I’ve heard the hate loud and clear for years. Much of it is justified, too. “What’s the deal with all these CrossFit coaches thinking they are ‘elite’ because they’ve watched a bunch of YouTube videos?” I feel your pain, Mr. Trainer-for-Two-Decades.
More recently, however, I listened to Ben Smith talk about his rise to his tip-of-the-spear–caliber fitness level. When asked if he’d ever had a weightlifting coach, he responded with a surprising, “No, I just read and watched a lot of stuff on the Internet.”
Oh, boy. I can already hear you asking, “Where are you going with this, Logan?”
I’ll tell you where. My point is that though I understand the stigma around rogue fitness practices, YouTube wars and whether or not the Internet is a viable resource for fitness instruction. However, at the end of the day, what is the ultimate equalizer?
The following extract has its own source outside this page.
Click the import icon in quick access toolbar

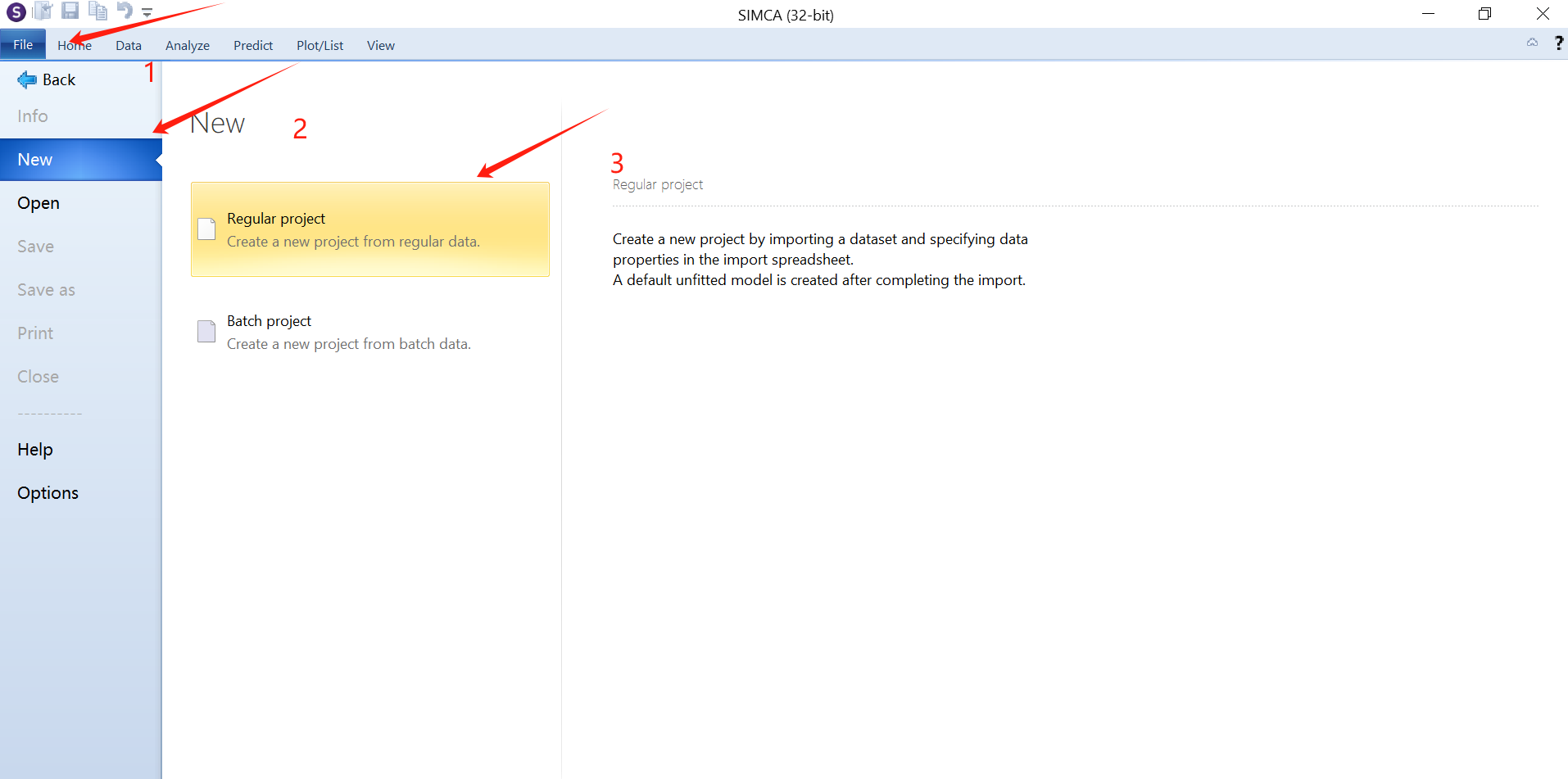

That’s right, it’s performance.
What happens if five decades of trial and error, six peer-reviewed articles and 16 gold medals indicate that triple extension is the best possible way to clean and snatch, and an athlete steps onto that podium using the “catapult method” and has the biggest total?
Will the athlete listen to his national anthem play atop the podium or will the details be sorted out in the “comments section”?
It’s a stupid question, I know, but we can’t forget that performance is the ultimate governor, folks. Opinion, emotion or science aside, you can’t argue with performance. So, though it’s easy for a well-decorated longtime trainer to experience some frustration with self-taught, YouTube-hungry coaches, does it discredit them as coaches?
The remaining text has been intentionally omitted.